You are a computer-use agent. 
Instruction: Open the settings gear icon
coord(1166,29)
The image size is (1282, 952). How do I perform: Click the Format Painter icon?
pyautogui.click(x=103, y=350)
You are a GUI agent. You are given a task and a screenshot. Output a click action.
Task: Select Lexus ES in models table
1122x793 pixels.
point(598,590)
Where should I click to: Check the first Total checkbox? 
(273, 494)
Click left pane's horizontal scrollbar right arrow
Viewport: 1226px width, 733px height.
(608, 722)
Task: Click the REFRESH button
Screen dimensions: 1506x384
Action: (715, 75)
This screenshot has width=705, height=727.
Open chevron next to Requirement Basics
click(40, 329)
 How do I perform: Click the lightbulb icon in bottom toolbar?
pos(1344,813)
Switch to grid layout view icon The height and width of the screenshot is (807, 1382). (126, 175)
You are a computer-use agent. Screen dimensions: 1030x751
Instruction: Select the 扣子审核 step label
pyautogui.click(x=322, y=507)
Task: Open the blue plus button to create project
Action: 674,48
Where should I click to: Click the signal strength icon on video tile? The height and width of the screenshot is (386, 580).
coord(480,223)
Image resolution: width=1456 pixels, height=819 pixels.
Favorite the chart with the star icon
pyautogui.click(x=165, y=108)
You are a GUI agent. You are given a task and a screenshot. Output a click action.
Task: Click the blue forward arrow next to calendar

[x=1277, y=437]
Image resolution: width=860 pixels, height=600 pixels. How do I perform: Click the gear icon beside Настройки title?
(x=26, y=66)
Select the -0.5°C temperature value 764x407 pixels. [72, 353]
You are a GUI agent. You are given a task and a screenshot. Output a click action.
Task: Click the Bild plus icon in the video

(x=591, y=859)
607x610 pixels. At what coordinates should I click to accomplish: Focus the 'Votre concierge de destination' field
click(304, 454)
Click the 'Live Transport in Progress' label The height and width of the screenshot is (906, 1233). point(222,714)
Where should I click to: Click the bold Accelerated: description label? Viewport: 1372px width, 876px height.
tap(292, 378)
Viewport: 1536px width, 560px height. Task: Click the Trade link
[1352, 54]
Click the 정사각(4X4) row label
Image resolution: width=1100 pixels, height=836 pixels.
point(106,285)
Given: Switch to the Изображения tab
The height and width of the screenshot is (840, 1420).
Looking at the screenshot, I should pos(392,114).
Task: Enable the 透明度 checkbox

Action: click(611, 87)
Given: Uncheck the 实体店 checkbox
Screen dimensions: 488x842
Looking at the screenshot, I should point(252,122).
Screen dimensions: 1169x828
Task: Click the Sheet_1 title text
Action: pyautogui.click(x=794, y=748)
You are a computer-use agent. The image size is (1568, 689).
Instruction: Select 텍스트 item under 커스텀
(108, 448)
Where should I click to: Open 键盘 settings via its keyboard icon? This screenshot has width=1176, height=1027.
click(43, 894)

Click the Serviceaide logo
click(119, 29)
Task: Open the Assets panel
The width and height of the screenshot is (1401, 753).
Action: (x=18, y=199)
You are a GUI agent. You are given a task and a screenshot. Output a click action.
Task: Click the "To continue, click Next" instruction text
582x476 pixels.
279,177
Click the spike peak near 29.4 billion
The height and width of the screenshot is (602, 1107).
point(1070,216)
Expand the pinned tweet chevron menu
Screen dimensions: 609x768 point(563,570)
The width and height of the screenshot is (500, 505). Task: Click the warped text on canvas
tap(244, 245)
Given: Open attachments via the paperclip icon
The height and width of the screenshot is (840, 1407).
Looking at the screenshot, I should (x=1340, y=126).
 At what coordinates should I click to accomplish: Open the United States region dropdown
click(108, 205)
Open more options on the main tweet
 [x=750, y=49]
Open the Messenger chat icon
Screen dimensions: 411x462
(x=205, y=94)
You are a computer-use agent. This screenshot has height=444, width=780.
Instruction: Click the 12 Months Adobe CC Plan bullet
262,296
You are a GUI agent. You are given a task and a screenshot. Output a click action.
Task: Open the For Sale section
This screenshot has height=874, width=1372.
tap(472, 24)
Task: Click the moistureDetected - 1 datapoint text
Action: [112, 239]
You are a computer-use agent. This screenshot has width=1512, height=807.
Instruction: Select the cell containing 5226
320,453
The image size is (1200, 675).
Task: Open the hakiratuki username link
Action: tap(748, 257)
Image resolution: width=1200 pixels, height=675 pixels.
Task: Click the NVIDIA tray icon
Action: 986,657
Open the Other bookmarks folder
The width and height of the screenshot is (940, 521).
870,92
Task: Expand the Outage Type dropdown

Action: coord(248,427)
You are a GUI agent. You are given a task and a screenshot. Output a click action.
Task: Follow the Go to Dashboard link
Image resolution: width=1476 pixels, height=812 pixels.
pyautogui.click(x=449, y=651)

________

Reproduce all the entries above word for word.

CORRECT RESPONSE -
You are a computer-use agent. 
Instruction: Open the settings gear icon
coord(1166,29)
The image size is (1282, 952). How do I perform: Click the Format Painter icon?
pyautogui.click(x=103, y=350)
You are a GUI agent. You are given a task and a screenshot. Output a click action.
Task: Select Lexus ES in models table
1122x793 pixels.
point(598,590)
Where should I click to: Check the first Total checkbox? 
(273, 494)
Click left pane's horizontal scrollbar right arrow
Viewport: 1226px width, 733px height.
(608, 722)
Task: Click the REFRESH button
Screen dimensions: 1506x384
Action: (715, 75)
This screenshot has width=705, height=727.
Open chevron next to Requirement Basics
click(40, 329)
 How do I perform: Click the lightbulb icon in bottom toolbar?
pos(1344,813)
Switch to grid layout view icon The height and width of the screenshot is (807, 1382). (126, 175)
You are a computer-use agent. Screen dimensions: 1030x751
Instruction: Select the 扣子审核 step label
pyautogui.click(x=322, y=507)
Task: Open the blue plus button to create project
Action: 674,48
Where should I click to: Click the signal strength icon on video tile? The height and width of the screenshot is (386, 580).
coord(480,223)
Image resolution: width=1456 pixels, height=819 pixels.
Favorite the chart with the star icon
pyautogui.click(x=165, y=108)
You are a GUI agent. You are given a task and a screenshot. Output a click action.
Task: Click the blue forward arrow next to calendar

[x=1277, y=437]
Image resolution: width=860 pixels, height=600 pixels. How do I perform: Click the gear icon beside Настройки title?
(x=26, y=66)
Select the -0.5°C temperature value 764x407 pixels. [72, 353]
You are a GUI agent. You are given a task and a screenshot. Output a click action.
Task: Click the Bild plus icon in the video

(x=591, y=859)
607x610 pixels. At what coordinates should I click to accomplish: Focus the 'Votre concierge de destination' field
click(304, 454)
Click the 'Live Transport in Progress' label The height and width of the screenshot is (906, 1233). point(222,714)
Where should I click to: Click the bold Accelerated: description label? Viewport: 1372px width, 876px height.
tap(292, 378)
Viewport: 1536px width, 560px height. Task: Click the Trade link
[1352, 54]
Click the 정사각(4X4) row label
Image resolution: width=1100 pixels, height=836 pixels.
point(106,285)
Given: Switch to the Изображения tab
The height and width of the screenshot is (840, 1420).
Looking at the screenshot, I should pos(392,114).
Task: Enable the 透明度 checkbox

Action: click(611, 87)
Given: Uncheck the 实体店 checkbox
Screen dimensions: 488x842
Looking at the screenshot, I should point(252,122).
Screen dimensions: 1169x828
Task: Click the Sheet_1 title text
Action: pyautogui.click(x=794, y=748)
You are a computer-use agent. The image size is (1568, 689).
Instruction: Select 텍스트 item under 커스텀
(108, 448)
Where should I click to: Open 键盘 settings via its keyboard icon? This screenshot has width=1176, height=1027.
click(43, 894)

Click the Serviceaide logo
click(119, 29)
Task: Open the Assets panel
The width and height of the screenshot is (1401, 753).
Action: (x=18, y=199)
You are a GUI agent. You are given a task and a screenshot. Output a click action.
Task: Click the "To continue, click Next" instruction text
582x476 pixels.
279,177
Click the spike peak near 29.4 billion
The height and width of the screenshot is (602, 1107).
point(1070,216)
Expand the pinned tweet chevron menu
Screen dimensions: 609x768 point(563,570)
The width and height of the screenshot is (500, 505). Task: Click the warped text on canvas
tap(244, 245)
Given: Open attachments via the paperclip icon
The height and width of the screenshot is (840, 1407).
Looking at the screenshot, I should (x=1340, y=126).
 At what coordinates should I click to accomplish: Open the United States region dropdown
click(108, 205)
Open more options on the main tweet
 [x=750, y=49]
Open the Messenger chat icon
Screen dimensions: 411x462
(x=205, y=94)
You are a computer-use agent. This screenshot has height=444, width=780.
Instruction: Click the 12 Months Adobe CC Plan bullet
262,296
You are a GUI agent. You are given a task and a screenshot. Output a click action.
Task: Open the For Sale section
This screenshot has height=874, width=1372.
tap(472, 24)
Task: Click the moistureDetected - 1 datapoint text
Action: [112, 239]
You are a computer-use agent. This screenshot has width=1512, height=807.
Instruction: Select the cell containing 5226
320,453
The image size is (1200, 675).
Task: Open the hakiratuki username link
Action: tap(748, 257)
Image resolution: width=1200 pixels, height=675 pixels.
Task: Click the NVIDIA tray icon
Action: 986,657
Open the Other bookmarks folder
The width and height of the screenshot is (940, 521).
870,92
Task: Expand the Outage Type dropdown

Action: coord(248,427)
You are a GUI agent. You are given a task and a screenshot. Output a click action.
Task: Follow the Go to Dashboard link
Image resolution: width=1476 pixels, height=812 pixels.
pyautogui.click(x=449, y=651)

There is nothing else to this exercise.